LABORATORIO 7

Se determina un par de valores numericos que se adapten en el medio de la prueba de causalidad de Granger.

library(vars)
## Loading required package: MASS
## Loading required package: strucchange
## Loading required package: zoo
## 
## Attaching package: 'zoo'
## The following objects are masked from 'package:base':
## 
##     as.Date, as.Date.numeric
## Loading required package: sandwich
## Loading required package: urca
## Loading required package: lmtest
library(fpp2)
## Registered S3 method overwritten by 'quantmod':
##   method            from
##   as.zoo.data.frame zoo
## ── Attaching packages ────────────────────────────────────────────── fpp2 2.5 ──
## ✔ ggplot2   3.4.1     ✔ fma       2.5  
## ✔ forecast  8.21      ✔ expsmooth 2.3
## 
library(TSA)
## Registered S3 methods overwritten by 'TSA':
##   method       from    
##   fitted.Arima forecast
##   plot.Arima   forecast
## 
## Attaching package: 'TSA'
## The following objects are masked from 'package:stats':
## 
##     acf, arima
## The following object is masked from 'package:utils':
## 
##     tar
series <- uschange
autoplot(uschange[,c(3,5)])

a <- VARselect(uschange[,1:2], lag.max=15,type="const")
a$selection
## AIC(n)  HQ(n)  SC(n) FPE(n) 
##      5      1      1      5
modelo1<-VAR(uschange[,c(3,5)],p=10,type=c("const"))
GrangerIncome <-causality(modelo1, cause = 'Production')
GrangerIncome
## $Granger
## 
##  Granger causality H0: Production do not Granger-cause Unemployment
## 
## data:  VAR object modelo1
## F-Test = 2.346, df1 = 10, df2 = 312, p-value = 0.0111
## 
## 
## $Instant
## 
##  H0: No instantaneous causality between: Production and Unemployment
## 
## data:  VAR object modelo1
## Chi-squared = 59.945, df = 1, p-value = 9.77e-15
GrangerConsumptions <-causality(modelo1, cause = 'Unemployment')
GrangerConsumptions
## $Granger
## 
##  Granger causality H0: Unemployment do not Granger-cause Production
## 
## data:  VAR object modelo1
## F-Test = 3.0085, df1 = 10, df2 = 312, p-value = 0.001207
## 
## 
## $Instant
## 
##  H0: No instantaneous causality between: Unemployment and Production
## 
## data:  VAR object modelo1
## Chi-squared = 59.945, df = 1, p-value = 9.77e-15

El P-valor de las dos variables del modelo son menores a 0.05 por lo cual son ideales para el modelo.

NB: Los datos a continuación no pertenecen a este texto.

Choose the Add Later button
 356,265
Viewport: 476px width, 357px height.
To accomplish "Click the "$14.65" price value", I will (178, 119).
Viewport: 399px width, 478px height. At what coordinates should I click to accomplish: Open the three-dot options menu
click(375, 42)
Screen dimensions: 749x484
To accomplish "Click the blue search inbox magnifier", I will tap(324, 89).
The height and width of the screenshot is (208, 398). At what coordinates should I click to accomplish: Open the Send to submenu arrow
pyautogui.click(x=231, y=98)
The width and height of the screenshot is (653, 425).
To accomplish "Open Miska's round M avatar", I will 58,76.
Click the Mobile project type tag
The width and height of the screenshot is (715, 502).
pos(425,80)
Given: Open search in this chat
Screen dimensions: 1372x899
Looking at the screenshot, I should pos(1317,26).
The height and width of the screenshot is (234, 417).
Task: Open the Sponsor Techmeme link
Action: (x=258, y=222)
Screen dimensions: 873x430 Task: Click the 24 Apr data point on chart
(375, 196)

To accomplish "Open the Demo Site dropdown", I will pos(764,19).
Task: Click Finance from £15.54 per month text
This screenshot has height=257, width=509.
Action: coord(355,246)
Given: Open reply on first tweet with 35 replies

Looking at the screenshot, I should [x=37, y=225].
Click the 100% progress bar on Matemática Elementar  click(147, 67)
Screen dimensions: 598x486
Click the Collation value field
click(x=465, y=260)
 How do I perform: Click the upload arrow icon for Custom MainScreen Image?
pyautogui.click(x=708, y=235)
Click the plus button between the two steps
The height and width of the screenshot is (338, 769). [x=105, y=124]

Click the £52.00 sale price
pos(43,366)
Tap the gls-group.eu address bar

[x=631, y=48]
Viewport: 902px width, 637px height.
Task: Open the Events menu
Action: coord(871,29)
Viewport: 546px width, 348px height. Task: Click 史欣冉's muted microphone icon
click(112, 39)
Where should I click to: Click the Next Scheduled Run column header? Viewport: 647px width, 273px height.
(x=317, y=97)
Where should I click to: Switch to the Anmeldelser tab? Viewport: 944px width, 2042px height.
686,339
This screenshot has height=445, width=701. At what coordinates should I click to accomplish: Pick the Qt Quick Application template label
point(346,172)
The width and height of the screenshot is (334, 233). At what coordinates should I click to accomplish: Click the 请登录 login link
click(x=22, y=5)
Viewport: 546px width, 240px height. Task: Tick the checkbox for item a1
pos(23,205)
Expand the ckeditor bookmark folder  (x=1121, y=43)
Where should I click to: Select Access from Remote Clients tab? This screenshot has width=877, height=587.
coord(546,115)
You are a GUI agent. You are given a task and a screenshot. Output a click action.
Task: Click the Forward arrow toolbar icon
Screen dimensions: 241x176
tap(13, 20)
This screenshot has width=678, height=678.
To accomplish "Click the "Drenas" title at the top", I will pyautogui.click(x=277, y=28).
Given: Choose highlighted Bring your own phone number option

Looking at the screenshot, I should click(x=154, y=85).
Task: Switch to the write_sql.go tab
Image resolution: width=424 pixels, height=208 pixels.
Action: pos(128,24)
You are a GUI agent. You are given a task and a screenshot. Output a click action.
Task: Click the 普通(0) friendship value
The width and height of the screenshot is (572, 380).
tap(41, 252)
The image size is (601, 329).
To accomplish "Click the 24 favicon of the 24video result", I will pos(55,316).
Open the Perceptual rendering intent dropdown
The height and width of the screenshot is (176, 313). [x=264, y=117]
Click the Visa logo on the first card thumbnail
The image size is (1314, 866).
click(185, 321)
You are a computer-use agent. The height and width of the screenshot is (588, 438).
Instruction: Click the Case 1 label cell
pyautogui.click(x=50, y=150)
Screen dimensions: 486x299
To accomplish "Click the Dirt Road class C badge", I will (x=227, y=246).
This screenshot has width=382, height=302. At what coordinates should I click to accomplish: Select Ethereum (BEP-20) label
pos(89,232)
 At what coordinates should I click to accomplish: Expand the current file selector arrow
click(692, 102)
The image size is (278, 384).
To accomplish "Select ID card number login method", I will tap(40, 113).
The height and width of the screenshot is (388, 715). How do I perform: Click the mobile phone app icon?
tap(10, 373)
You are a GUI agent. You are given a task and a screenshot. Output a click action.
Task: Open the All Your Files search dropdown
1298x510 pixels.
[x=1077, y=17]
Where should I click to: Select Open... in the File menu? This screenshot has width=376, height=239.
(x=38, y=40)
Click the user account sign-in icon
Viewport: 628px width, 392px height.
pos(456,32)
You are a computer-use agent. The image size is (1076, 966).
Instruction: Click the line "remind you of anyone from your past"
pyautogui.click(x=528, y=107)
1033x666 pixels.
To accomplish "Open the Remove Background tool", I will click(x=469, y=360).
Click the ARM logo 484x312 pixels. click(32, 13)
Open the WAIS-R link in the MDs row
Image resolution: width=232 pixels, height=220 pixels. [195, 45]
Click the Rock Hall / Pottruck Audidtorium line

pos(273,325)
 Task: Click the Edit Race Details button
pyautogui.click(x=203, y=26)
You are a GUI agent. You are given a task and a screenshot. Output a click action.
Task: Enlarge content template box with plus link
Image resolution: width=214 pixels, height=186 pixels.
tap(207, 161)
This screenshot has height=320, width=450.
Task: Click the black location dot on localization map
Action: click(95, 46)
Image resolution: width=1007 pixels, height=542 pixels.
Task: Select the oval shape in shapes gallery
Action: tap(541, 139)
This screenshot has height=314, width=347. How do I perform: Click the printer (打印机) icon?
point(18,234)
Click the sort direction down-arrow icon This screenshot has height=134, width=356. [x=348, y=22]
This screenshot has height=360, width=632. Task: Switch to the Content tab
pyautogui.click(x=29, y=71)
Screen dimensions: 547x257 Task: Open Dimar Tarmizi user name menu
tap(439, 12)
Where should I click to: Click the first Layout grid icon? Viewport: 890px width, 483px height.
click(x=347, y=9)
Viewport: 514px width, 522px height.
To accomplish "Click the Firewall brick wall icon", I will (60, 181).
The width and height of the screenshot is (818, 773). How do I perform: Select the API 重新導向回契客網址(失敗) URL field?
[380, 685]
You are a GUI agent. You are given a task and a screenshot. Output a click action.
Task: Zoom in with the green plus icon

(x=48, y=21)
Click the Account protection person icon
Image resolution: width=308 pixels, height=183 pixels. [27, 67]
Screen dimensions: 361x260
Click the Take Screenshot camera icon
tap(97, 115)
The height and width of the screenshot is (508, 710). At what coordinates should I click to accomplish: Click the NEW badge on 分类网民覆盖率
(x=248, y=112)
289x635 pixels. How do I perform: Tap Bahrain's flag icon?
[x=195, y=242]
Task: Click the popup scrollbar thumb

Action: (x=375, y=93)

serial.test(modelo1, lags.pt=10, type="PT.asymptotic")
## 
##  Portmanteau Test (asymptotic)
## 
## data:  Residuals of VAR object modelo1
## Chi-squared = 7.9607, df = 0, p-value < 2.2e-16

Se usa la prueba PortManteu y se identifica que el modelo no posee autocorrelación debido a que el p-valor menor a 0.05

roots(modelo1)
##  [1] 0.9173477 0.9074411 0.9074411 0.8857057 0.8857057 0.8839837 0.8839837
##  [8] 0.8821400 0.8821400 0.8801347 0.8801347 0.8778165 0.8778165 0.8752188
## [15] 0.8752188 0.8702727 0.8527066 0.8527066 0.3942062 0.3942062
normality.test(modelo1, multivariate.only=FALSE)
## $Production
## 
##  JB-Test (univariate)
## 
## data:  Residual of Production equation
## Chi-squared = 23.285, df = 2, p-value = 8.783e-06
## 
## 
## $Unemployment
## 
##  JB-Test (univariate)
## 
## data:  Residual of Unemployment equation
## Chi-squared = 20.166, df = 2, p-value = 4.178e-05
## 
## 
## $JB
## 
##  JB-Test (multivariate)
## 
## data:  Residuals of VAR object modelo1
## Chi-squared = 27.34, df = 4, p-value = 1.697e-05
## 
## 
## $Skewness
## 
##  Skewness only (multivariate)
## 
## data:  Residuals of VAR object modelo1
## Chi-squared = 6.1498, df = 2, p-value = 0.0462
## 
## 
## $Kurtosis
## 
##  Kurtosis only (multivariate)
## 
## data:  Residuals of VAR object modelo1
## Chi-squared = 21.19, df = 2, p-value = 2.504e-05

Las raíces unitarias son menores a 1.

stab<-stability(modelo1, type = "OLS-CUSUM")
par(mar=c(1,1,1,1))
plot(stab)

debido a su P-valor menor a 0.05 pasa la rueba de Jarque Bera.